• **THE TASK**: From the entries below, retype only the lines from the one with "novembro 2013 (13, 1772)" through the one with "janeiro 2013 (11, 1848)", exactly as written.

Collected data
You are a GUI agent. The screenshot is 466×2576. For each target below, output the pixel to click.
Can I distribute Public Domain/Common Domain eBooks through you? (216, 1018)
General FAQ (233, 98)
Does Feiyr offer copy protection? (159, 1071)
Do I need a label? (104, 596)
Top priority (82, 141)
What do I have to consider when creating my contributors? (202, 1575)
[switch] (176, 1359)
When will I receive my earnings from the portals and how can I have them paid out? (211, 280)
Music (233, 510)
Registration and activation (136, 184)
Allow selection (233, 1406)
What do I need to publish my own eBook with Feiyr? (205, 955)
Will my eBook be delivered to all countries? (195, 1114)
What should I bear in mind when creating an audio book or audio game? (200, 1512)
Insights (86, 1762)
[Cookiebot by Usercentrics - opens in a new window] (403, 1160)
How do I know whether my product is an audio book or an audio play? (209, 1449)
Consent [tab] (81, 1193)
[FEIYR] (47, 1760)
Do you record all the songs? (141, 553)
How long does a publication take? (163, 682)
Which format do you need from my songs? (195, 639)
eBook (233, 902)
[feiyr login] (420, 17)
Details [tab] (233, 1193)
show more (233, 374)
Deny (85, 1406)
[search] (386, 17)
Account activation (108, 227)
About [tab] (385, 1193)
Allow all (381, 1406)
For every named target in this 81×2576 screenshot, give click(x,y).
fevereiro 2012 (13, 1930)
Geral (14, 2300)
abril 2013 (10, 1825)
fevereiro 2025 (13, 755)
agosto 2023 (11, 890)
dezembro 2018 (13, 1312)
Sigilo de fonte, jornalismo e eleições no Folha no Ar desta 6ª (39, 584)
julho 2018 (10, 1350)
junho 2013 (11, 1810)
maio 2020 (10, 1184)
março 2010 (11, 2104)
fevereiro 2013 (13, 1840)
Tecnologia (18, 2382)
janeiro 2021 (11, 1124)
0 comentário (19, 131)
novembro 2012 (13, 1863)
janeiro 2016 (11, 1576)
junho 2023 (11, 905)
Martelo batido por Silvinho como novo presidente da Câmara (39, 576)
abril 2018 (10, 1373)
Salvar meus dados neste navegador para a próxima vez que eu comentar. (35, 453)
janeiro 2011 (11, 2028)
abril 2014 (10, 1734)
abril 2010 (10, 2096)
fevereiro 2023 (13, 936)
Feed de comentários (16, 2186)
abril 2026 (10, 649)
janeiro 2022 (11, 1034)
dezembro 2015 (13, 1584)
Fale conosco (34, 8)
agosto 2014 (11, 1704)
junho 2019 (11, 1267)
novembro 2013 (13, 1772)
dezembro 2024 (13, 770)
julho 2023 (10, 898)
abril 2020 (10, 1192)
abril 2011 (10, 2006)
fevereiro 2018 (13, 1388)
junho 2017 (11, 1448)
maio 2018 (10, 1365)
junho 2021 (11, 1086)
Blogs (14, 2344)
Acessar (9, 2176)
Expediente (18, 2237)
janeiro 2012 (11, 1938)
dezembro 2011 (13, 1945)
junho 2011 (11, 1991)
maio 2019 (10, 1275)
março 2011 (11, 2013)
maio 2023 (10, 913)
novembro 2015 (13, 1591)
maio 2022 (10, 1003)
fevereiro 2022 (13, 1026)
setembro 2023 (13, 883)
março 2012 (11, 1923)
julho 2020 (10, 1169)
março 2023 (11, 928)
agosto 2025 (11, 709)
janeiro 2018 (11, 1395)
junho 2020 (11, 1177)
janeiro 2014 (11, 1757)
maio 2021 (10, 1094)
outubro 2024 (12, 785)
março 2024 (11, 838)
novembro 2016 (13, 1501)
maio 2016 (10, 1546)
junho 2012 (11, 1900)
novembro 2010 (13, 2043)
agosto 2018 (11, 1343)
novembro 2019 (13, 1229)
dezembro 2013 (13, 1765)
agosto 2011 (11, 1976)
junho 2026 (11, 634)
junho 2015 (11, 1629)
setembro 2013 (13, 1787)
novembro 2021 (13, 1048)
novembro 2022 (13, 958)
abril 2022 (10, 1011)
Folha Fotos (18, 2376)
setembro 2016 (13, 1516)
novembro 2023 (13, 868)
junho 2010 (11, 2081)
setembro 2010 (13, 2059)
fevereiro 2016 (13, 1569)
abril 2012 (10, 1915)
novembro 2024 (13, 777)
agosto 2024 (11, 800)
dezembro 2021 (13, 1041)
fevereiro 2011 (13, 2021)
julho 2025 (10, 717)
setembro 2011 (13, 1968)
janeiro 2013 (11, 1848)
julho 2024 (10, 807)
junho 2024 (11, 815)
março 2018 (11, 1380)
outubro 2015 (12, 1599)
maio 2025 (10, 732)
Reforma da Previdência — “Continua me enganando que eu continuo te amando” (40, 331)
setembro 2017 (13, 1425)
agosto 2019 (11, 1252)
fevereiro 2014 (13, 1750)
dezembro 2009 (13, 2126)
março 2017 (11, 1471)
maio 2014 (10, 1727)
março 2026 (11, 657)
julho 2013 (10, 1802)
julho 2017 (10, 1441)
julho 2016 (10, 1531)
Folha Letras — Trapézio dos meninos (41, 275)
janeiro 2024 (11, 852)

• **ANSWER TO THE EXERCISE**:
novembro 2013 (13, 1772)
dezembro 2024 (13, 770)
julho 2023 (10, 898)
abril 2020 (10, 1192)
abril 2011 (10, 2006)
fevereiro 2018 (13, 1388)
junho 2017 (11, 1448)
maio 2018 (10, 1365)
junho 2021 (11, 1086)
Blogs (14, 2344)
Acessar (9, 2176)
Expediente (18, 2237)
janeiro 2012 (11, 1938)
dezembro 2011 (13, 1945)
junho 2011 (11, 1991)
maio 2019 (10, 1275)
março 2011 (11, 2013)
maio 2023 (10, 913)
novembro 2015 (13, 1591)
maio 2022 (10, 1003)
fevereiro 2022 (13, 1026)
setembro 2023 (13, 883)
março 2012 (11, 1923)
julho 2020 (10, 1169)
março 2023 (11, 928)
agosto 2025 (11, 709)
janeiro 2018 (11, 1395)
junho 2020 (11, 1177)
janeiro 2014 (11, 1757)
maio 2021 (10, 1094)
outubro 2024 (12, 785)
março 2024 (11, 838)
novembro 2016 (13, 1501)
maio 2016 (10, 1546)
junho 2012 (11, 1900)
novembro 2010 (13, 2043)
agosto 2018 (11, 1343)
novembro 2019 (13, 1229)
dezembro 2013 (13, 1765)
agosto 2011 (11, 1976)
junho 2026 (11, 634)
junho 2015 (11, 1629)
setembro 2013 (13, 1787)
novembro 2021 (13, 1048)
novembro 2022 (13, 958)
abril 2022 (10, 1011)
Folha Fotos (18, 2376)
setembro 2016 (13, 1516)
novembro 2023 (13, 868)
junho 2010 (11, 2081)
setembro 2010 (13, 2059)
fevereiro 2016 (13, 1569)
abril 2012 (10, 1915)
novembro 2024 (13, 777)
agosto 2024 (11, 800)
dezembro 2021 (13, 1041)
fevereiro 2011 (13, 2021)
julho 2025 (10, 717)
setembro 2011 (13, 1968)
janeiro 2013 (11, 1848)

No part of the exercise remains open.